- DATA FOR THIS EXERCISE:
....
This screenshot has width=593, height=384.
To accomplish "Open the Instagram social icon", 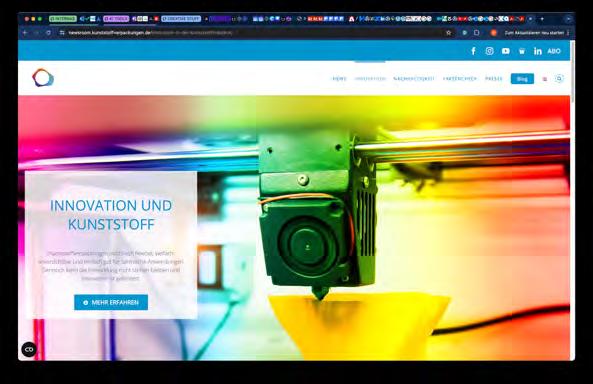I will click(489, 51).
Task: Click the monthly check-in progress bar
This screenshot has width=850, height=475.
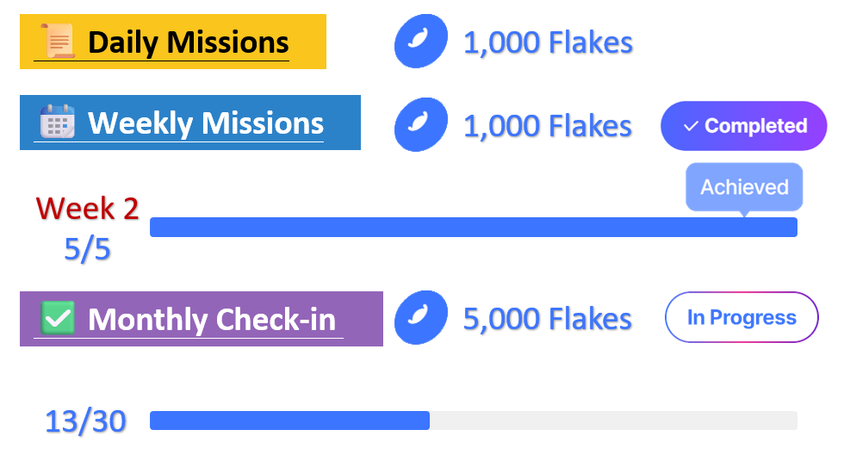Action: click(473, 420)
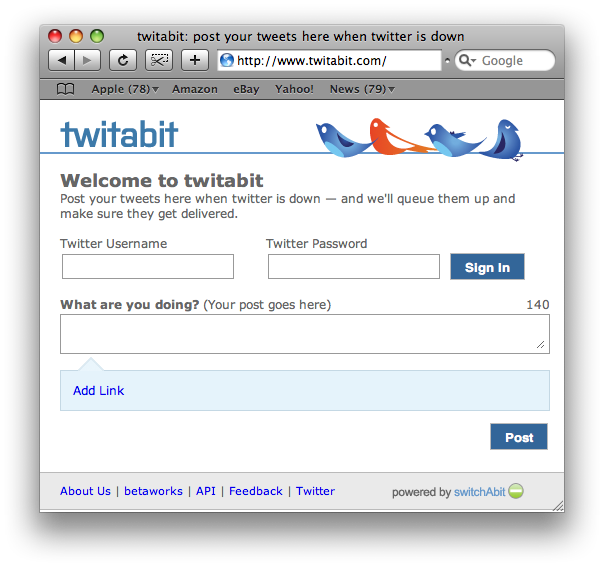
....
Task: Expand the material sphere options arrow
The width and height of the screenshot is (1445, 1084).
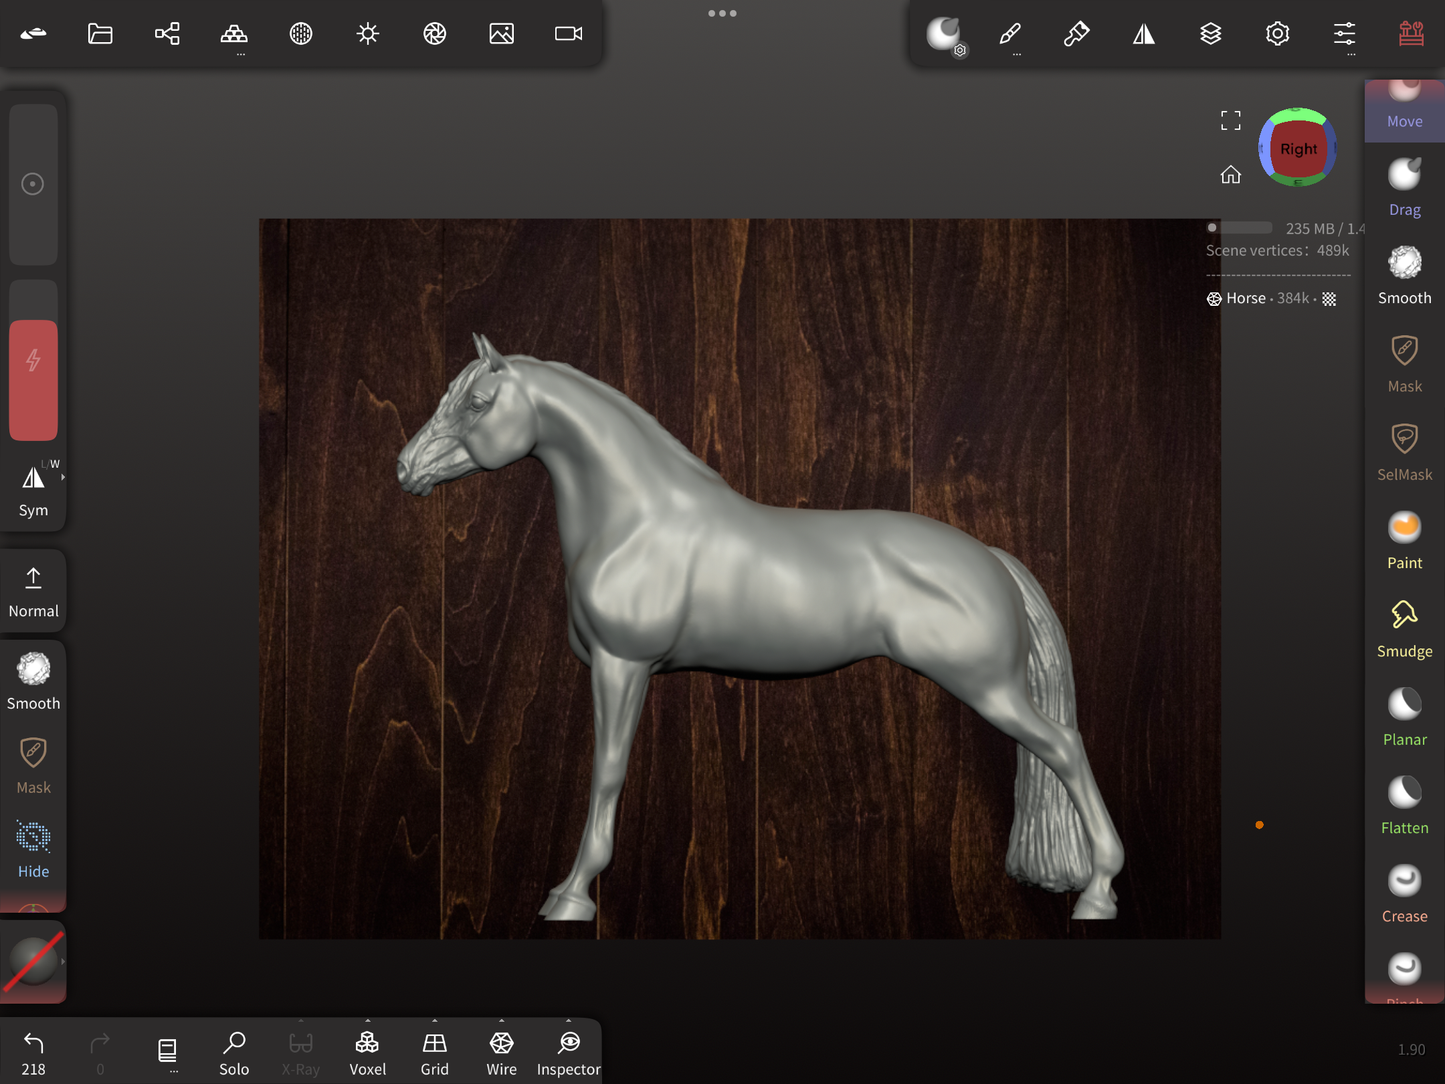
....
- EXERCISE:
Pick out every line of the listing that contains the word "width" and copy each one.

- PROBLEM SOLUTION:
This screenshot has width=593, height=384.
This screenshot has width=850, height=475.
The width and height of the screenshot is (1445, 1084).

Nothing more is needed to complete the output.